# Texte à lire
⟨

Dans la vie, il y a de ces décisions qu’on prend et qu’on assume tête haute, mais aussi, il y a des surprises qu’on est amené à gérer et assumer bon gré mal gré. Celle-ci est une confidence d’une maman d’une jeune fille vivant avec un handicap qui nous raconte le calvaire qu’elle a vécu et les décisions qu’elle a dû prendre pour sa fille.

Après avoir mis au monde cinq garçons, j’étais impatiente d’accueillir ce petit être. Certes, j’avais cette estime digne d’une mère qui a eu la chance d’avoir des garçons, kwagura umuryango comme on aimait le dire, mais je sentais toujours un manque. Un beau matin, un cadeau du ciel, Kaze (Bienvenue), une petite fille merveilleuse débarqua dans notre famille.

Kaze n’était pas comme les autres bébés que j’avais précédemment bercés. Mon cœur de maman s’inquiétait, mais l’autre voix jetait le tort à la turbulence masculine. Elle avait une sagesse hors du commun, un regard étrange, des mouvements lents et plus tard un retard de croissance intellectuelle. Inquiète, je décidai de voir un pédiatre. Et ma peur fut confirmée, « Kaze a une déficience mentale. ». Je passai des nuits à me demander pourquoi moi seigneur, pourquoi Kaze, la seule fille que je venais d’avoir ?

Un fardeau lourd à porter

Dans ma petite tête, milliers de questions, d’inquiétudes. Sachant combien cette société est hostile à ces enfants, je pensais à son futur, à notre quotidien. Moi, enseignante dans une école primaire, allais-je abandonner mon travail et m’occuper exclusivement de ma fille ? Et les coûts de soins de santé spécialisés ? À qui allais-je laisser ma fille ? Pour combien de temps ? Et ma maison qui accueillait les visiteurs de l’église presque tous les dimanches, y avait-il une place pour ma Kaze ? Les commentaires, la compassion, les moqueries… J’anticipais tout.

⟩

# Données d'entrée
⟨

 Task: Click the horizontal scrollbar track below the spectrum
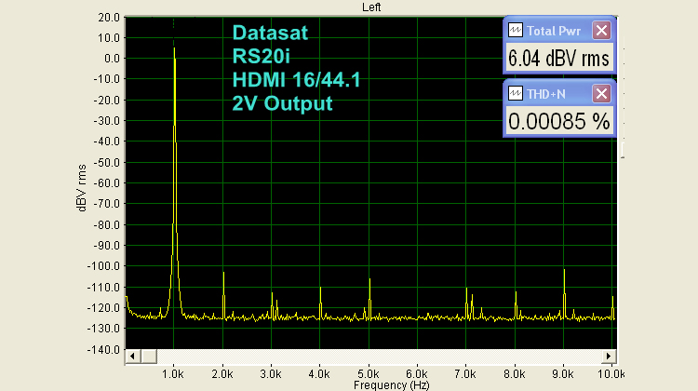372,357
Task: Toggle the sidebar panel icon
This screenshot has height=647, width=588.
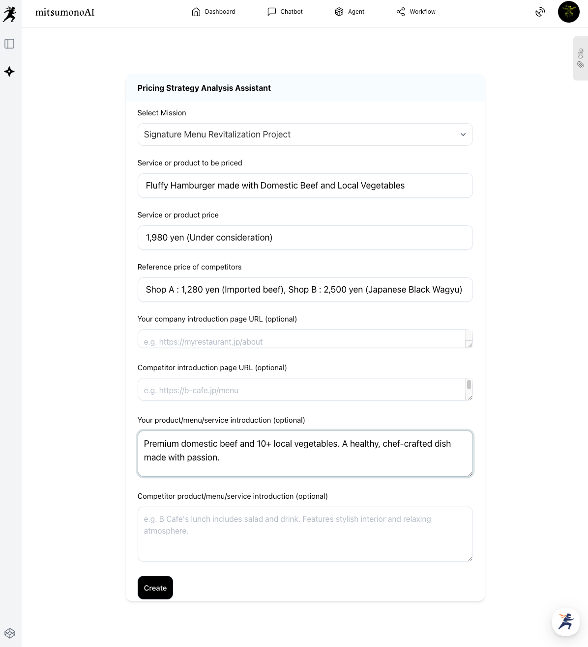Action: [x=9, y=44]
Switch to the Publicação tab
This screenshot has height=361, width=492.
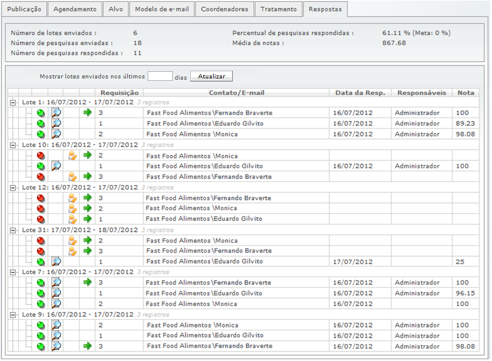point(24,10)
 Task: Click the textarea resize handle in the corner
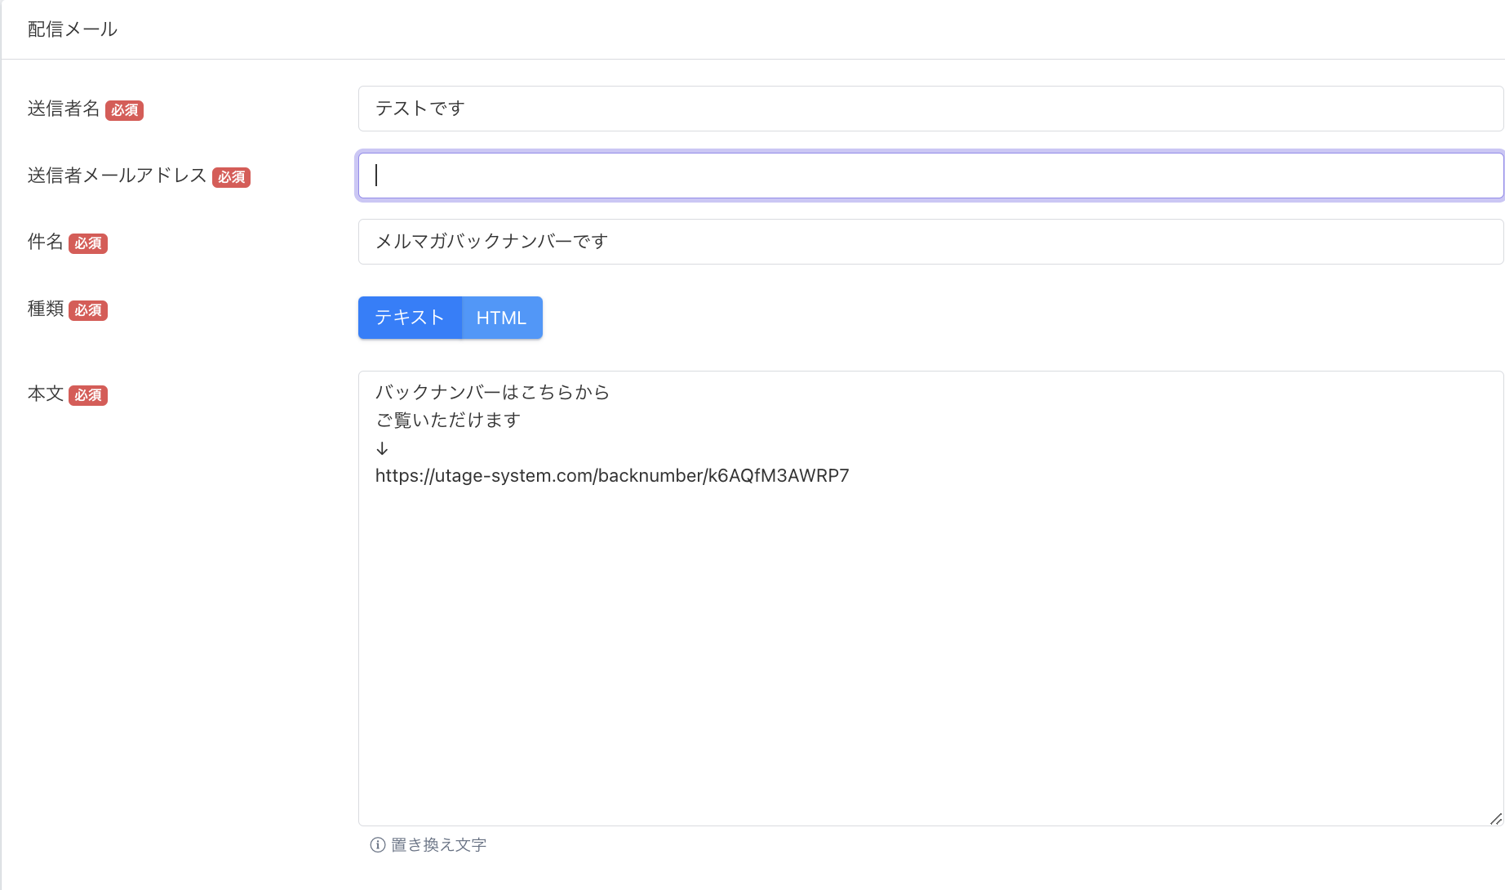coord(1495,818)

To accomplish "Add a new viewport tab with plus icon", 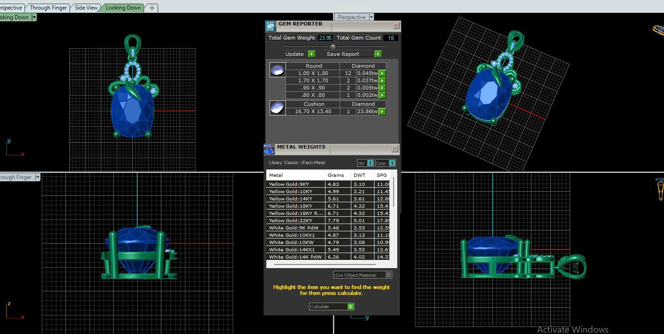I will (152, 8).
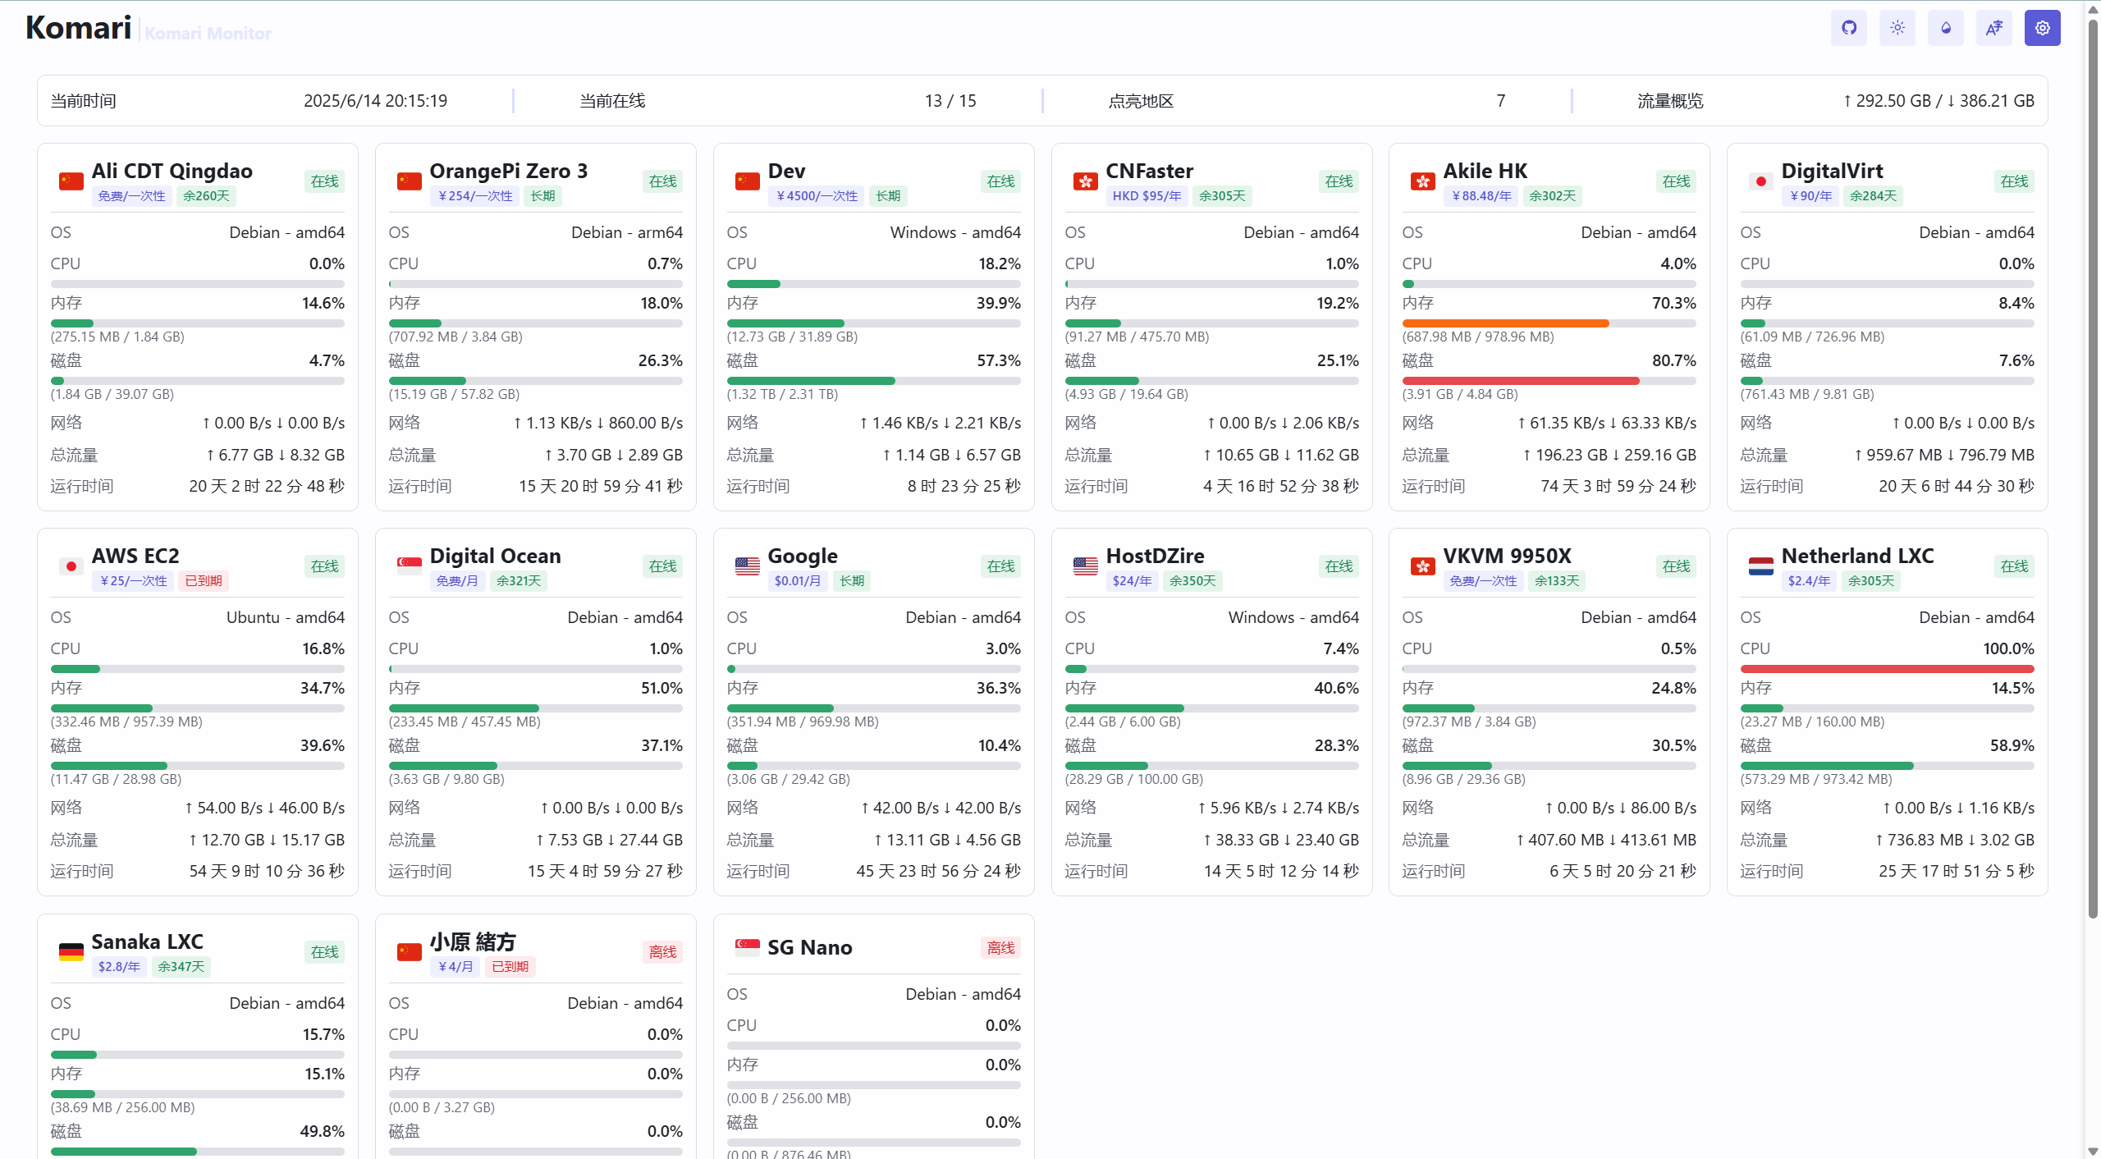Image resolution: width=2101 pixels, height=1159 pixels.
Task: Click the German flag on Sanaka LXC
Action: 71,951
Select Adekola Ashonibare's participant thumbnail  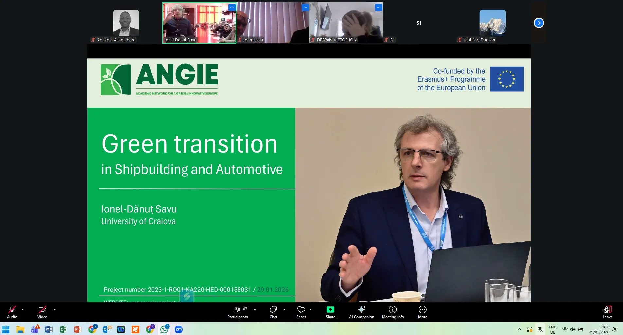126,23
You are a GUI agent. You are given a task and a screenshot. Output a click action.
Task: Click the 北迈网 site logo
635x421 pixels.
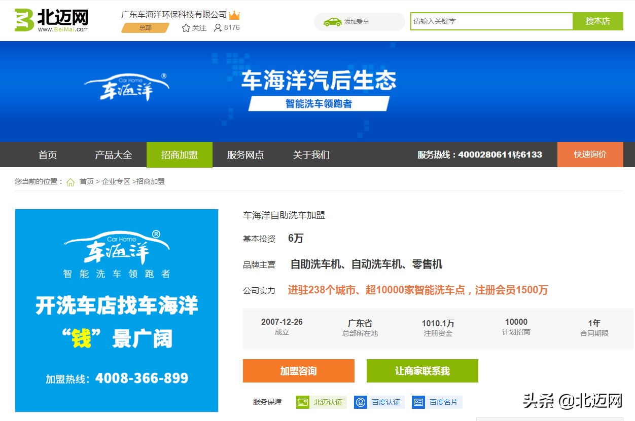49,19
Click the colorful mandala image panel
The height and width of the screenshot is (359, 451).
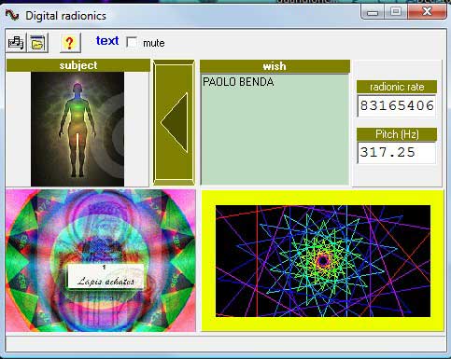tap(101, 260)
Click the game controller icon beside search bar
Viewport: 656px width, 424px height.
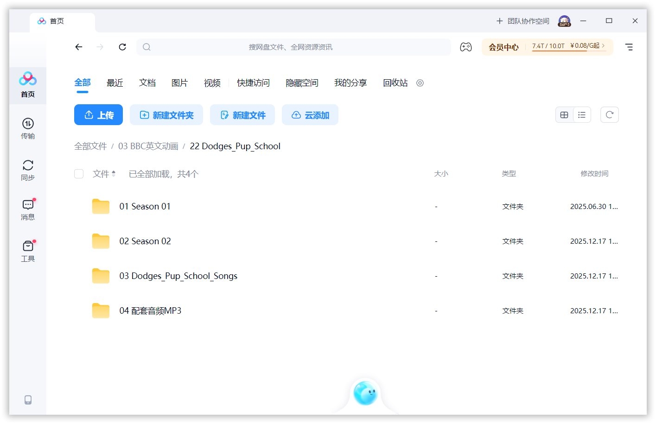coord(465,47)

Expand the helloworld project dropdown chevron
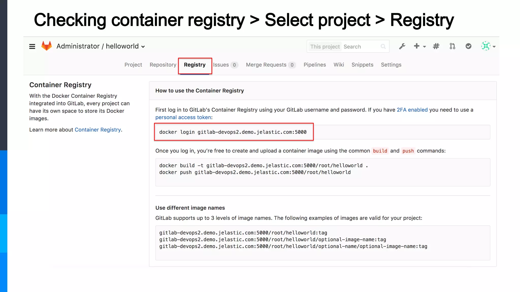point(143,47)
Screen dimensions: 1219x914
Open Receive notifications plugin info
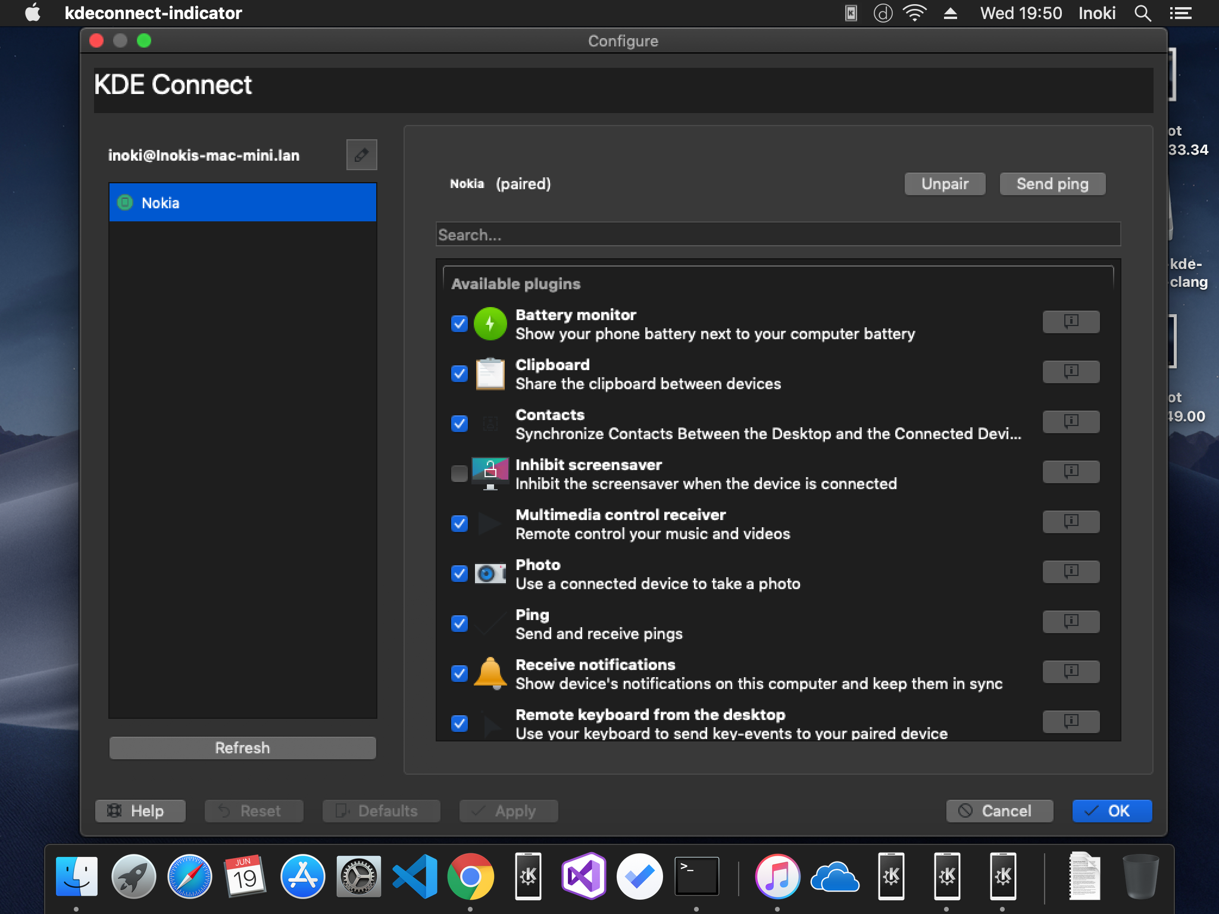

⟩

# Consignes
1 - Recopiez mot pour mot l'intégralité du texte consacré à Kaze.
2 - Dans les enregistrements, de la ligne contenant « Expand the helloworld » jusqu'à la fin incluse, remplacez « plugin » par « module » sans rien modifier d'autre. Redonnez uniquement ces lignes, sans les images.
Le texte et les enregistrements n'ont aucun lien entre eux.

# Résultats par consigne
1 -
Dans la vie, il y a de ces décisions qu’on prend et qu’on assume tête haute, mais aussi, il y a des surprises qu’on est amené à gérer et assumer bon gré mal gré. Celle-ci est une confidence d’une maman d’une jeune fille vivant avec un handicap qui nous raconte le calvaire qu’elle a vécu et les décisions qu’elle a dû prendre pour sa fille.

Après avoir mis au monde cinq garçons, j’étais impatiente d’accueillir ce petit être. Certes, j’avais cette estime digne d’une mère qui a eu la chance d’avoir des garçons, kwagura umuryango comme on aimait le dire, mais je sentais toujours un manque. Un beau matin, un cadeau du ciel, Kaze (Bienvenue), une petite fille merveilleuse débarqua dans notre famille.

Kaze n’était pas comme les autres bébés que j’avais précédemment bercés. Mon cœur de maman s’inquiétait, mais l’autre voix jetait le tort à la turbulence masculine. Elle avait une sagesse hors du commun, un regard étrange, des mouvements lents et plus tard un retard de croissance intellectuelle. Inquiète, je décidai de voir un pédiatre. Et ma peur fut confirmée, « Kaze a une déficience mentale. ». Je passai des nuits à me demander pourquoi moi seigneur, pourquoi Kaze, la seule fille que je venais d’avoir ?

Un fardeau lourd à porter

Dans ma petite tête, milliers de questions, d’inquiétudes. Sachant combien cette société est hostile à ces enfants, je pensais à son futur, à notre quotidien. Moi, enseignante dans une école primaire, allais-je abandonner mon travail et m’occuper exclusivement de ma fille ? Et les coûts de soins de santé spécialisés ? À qui allais-je laisser ma fille ? Pour combien de temps ? Et ma maison qui accueillait les visiteurs de l’église presque tous les dimanches, y avait-il une place pour ma Kaze ? Les commentaires, la compassion, les moqueries… J’anticipais tout.

2 -
Expand the helloworld project dropdown chevron
point(143,47)
Screen dimensions: 1219x914
Open Receive notifications module info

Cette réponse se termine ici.